Prompt

Can you recommend a workflow automation platform for coordinating multiple agents across long-running customer support tasks?

Artificial Intelligence · AI Agents / Ai agents1 observationLast seen Jul 20, 2026

Latest observation

Jul 20, 2026 · OpenAI APIWeb search: off

Yes — for coordinating multiple agents over long-running customer support workflows, I’d recommend looking at a platform that supports durable state, retries, human-in-the-loop steps, and event-driven orchestration rather than a simple “chatbot” or basic automation tool.

Best-fit options

1. Temporal — best for robust long-running orchestration

If your support tasks can span hours or days and involve multiple agent actions, Temporal is the strongest choice.

Why it fits:

  • Durable workflows that survive crashes/restarts
  • Built-in retries, timeouts, and compensation logic
  • Good for coordinating multiple specialized agents/services
  • Easy to model multi-step customer support cases like:
    • triage
    • identity verification
    • knowledge lookup
    • escalation to human
    • waiting on customer reply
    • follow-up and closure

Best for: production-grade support automation where reliability matters.


2. LangGraph — best if the “agents” are LLM-based

If your agents are AI agents that need to collaborate, branch, and maintain conversation state, LangGraph is a strong fit.

Why it fits:

  • Designed for multi-agent and stateful LLM workflows
  • Good support for branching, loops, and human approval steps
  • Easy to express agent handoffs and shared context

Tradeoff: less of a general enterprise workflow engine than Temporal.

Best for: support copilots, AI triage systems, and agent collaboration logic.

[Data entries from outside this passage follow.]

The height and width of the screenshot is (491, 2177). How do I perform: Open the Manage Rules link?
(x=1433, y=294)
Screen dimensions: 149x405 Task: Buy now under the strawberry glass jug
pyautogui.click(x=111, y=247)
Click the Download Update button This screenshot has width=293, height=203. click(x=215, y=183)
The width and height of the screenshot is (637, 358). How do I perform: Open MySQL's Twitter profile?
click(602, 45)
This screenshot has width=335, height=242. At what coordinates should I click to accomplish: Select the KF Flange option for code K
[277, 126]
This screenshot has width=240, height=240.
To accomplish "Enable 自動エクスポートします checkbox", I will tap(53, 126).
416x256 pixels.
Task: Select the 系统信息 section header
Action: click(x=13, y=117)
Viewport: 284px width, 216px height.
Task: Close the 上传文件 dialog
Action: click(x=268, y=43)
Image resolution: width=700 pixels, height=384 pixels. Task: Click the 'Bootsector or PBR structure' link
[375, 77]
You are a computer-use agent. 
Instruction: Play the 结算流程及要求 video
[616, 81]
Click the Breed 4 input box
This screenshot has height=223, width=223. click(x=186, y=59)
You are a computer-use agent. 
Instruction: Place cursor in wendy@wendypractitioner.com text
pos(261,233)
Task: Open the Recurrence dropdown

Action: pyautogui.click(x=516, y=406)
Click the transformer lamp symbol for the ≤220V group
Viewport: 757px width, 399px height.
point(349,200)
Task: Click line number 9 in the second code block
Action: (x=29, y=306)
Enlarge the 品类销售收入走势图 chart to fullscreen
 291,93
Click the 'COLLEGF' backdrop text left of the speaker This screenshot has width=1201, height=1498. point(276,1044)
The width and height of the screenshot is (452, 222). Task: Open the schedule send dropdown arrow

3. Prefect or Dagster — good for data/process pipelines, less ideal for support ops

These can work if your workflow is more batch-oriented than interactive, but they’re not as natural for customer-facing, event-driven support processes.


4. n8n / Make / Zapier — good for lighter automation

These are useful if you want fast setup and integrations with CRM/helpdesk tools.

Why they fit:

  • Quick to connect Slack, Zendesk, Gmail, Salesforce, etc.
  • Low-code and easy to prototype

Limitations:

  • Harder to manage complex long-running state
  • Less suitable for sophisticated agent coordination
  • Can get brittle for mission-critical support flows

Best for: simple workflows and prototypes.


My recommendation

If your goal is:

  • multiple agents
  • long-running cases
  • customer support
  • reliability and auditability

then I’d choose:

Temporal + agent logic layer (LangGraph or custom orchestration)

This gives you:

  • Temporal for durable execution and state
  • LangGraph (or your own agent coordinator) for AI agent collaboration
  • human escalation and waiting periods handled cleanly

This combo is especially strong for:

  • ticket triage
  • SLA tracking
  • asynchronous follow-ups
  • approvals and escalation
  • keeping one case alive across many steps

Quick rule of thumb

  • Need mission-critical long-running orchestration? → Temporal
  • Need LLM multi-agent reasoning flows? → LangGraph
  • Need quick integrations with little engineering? → n8n / Zapier

If you want, I can also suggest a reference architecture for a multi-agent customer support system using one of these platforms.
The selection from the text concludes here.